The clear advantage that covering the entire playing area yields over, say, merely having good drainage, is the speed with which a ground can be readied the moment rain stops. Within an hour, play has often resumed. Can the same be said for serious rain interruptions virtually anywhere else? The square and the bowlers’ run-ups might require little work, but the vast areas of the ground that remain uncovered in England require substantial going-over with super soppers, plus additional drying with a rope.

The umpires Richard Kettleborough, Richard Illingworth and Michael Gough inspect the Bristol pitch IDI via Getty Images

And what if several days’ worth of rain has fallen? The drizzle never ceased in Bristol on the day that was supposed to host Bangladesh v Sri Lanka, and the outfield was so sodden, there was little chance of play after a critical point. There is a good chance even Sri Lankan groundstaff may not have prevented the three washouts at the World Cup over the past week, but the point is this: a fully-covered ground gives cricket its greatest chance of happening. A four-and-a-half hour relent is frequently long enough in Sri Lanka, to complete a shortened ODI.

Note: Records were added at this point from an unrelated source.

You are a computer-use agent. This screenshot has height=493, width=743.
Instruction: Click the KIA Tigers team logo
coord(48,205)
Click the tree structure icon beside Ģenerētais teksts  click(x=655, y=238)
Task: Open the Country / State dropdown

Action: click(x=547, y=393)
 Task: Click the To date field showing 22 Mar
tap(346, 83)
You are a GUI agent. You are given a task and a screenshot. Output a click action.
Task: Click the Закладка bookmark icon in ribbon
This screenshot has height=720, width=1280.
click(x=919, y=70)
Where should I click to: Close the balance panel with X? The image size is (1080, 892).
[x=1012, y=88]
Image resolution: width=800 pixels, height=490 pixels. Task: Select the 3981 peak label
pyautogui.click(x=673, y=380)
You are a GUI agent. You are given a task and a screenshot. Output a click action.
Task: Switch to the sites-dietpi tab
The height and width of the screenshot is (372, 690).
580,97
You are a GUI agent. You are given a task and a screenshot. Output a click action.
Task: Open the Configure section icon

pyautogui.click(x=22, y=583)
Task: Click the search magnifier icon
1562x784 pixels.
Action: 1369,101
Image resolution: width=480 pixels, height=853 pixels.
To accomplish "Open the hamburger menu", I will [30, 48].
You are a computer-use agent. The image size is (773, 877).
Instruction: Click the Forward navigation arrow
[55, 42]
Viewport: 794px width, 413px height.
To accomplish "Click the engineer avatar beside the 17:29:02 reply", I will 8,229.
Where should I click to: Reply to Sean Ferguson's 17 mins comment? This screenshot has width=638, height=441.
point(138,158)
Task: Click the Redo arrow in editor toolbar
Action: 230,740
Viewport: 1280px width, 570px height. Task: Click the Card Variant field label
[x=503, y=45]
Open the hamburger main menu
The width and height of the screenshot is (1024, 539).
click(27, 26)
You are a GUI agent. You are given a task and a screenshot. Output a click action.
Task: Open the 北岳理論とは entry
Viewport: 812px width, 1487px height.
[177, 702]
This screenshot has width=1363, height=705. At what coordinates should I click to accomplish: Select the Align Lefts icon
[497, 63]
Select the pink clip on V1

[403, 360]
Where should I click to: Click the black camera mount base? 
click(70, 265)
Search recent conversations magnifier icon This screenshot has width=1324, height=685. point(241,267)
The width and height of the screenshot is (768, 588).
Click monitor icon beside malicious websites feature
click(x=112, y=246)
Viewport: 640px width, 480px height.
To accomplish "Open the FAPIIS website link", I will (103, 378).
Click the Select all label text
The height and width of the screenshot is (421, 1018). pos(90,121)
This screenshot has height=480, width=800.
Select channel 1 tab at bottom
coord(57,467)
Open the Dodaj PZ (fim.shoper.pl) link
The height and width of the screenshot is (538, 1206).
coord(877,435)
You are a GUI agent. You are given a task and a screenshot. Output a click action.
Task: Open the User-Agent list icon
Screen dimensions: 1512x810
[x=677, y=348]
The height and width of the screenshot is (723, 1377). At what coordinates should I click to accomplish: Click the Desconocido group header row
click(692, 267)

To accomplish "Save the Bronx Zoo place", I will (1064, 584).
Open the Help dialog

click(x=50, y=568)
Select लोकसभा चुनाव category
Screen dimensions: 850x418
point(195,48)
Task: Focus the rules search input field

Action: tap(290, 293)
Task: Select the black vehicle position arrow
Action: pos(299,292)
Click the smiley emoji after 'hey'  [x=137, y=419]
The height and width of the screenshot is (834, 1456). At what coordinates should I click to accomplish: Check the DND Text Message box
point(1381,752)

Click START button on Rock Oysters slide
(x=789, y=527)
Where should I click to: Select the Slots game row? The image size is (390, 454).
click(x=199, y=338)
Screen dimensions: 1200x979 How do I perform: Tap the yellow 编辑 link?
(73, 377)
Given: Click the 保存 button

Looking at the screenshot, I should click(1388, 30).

The obvious caveat to all this, of course, is that labour is relatively cheap in Sri Lanka. More to the point, perhaps, masses of young people on the island can more easily be convinced to spend several days pulling covers, if for no other reason than they are keen to watch the cricket while the sun shines. Maybe hiring a hundred casual staff for match days plus rehearsals may be impractical in nations such as England. But covering the entire ground need not be. A few new tractors, a pile of fresh covers, and perhaps just handful of additional staff – all this is feasible. It is not as if either the ECB or the ICC can claim to be hard up for cash.

The World Cup washouts have been frustrating for fans across the planet, and for the teams who feel they have missed out on an outright victory. But they have been especially tough on those who have traveled to watch the game. Three Bangladesh fans who had driven down overnight from Edinburgh to Bristol, had their ticket payments refunded after Tuesday’s no-result, but will not be compensated for the work days they missed on account of their travels. Others had come from London, Birmingham and Manchester, and did not see so much as a pre-game warm-up.

The World Cup is supposed to be cricket’s greatest showcase. The ICC has a member board that routinely faces tougher weather challenges than England, and has devised an ingenious way around them. But aside from Kolkata’s Eden Gardens, world cricket has not followed SLC’s example.

In the last four years, Sri Lanka has hosted 73 internationals. Only two of those games – both ODIs – have ended in no-results. There have been no drawn Tests in the island since 2014. It’s difficult to argue with those results.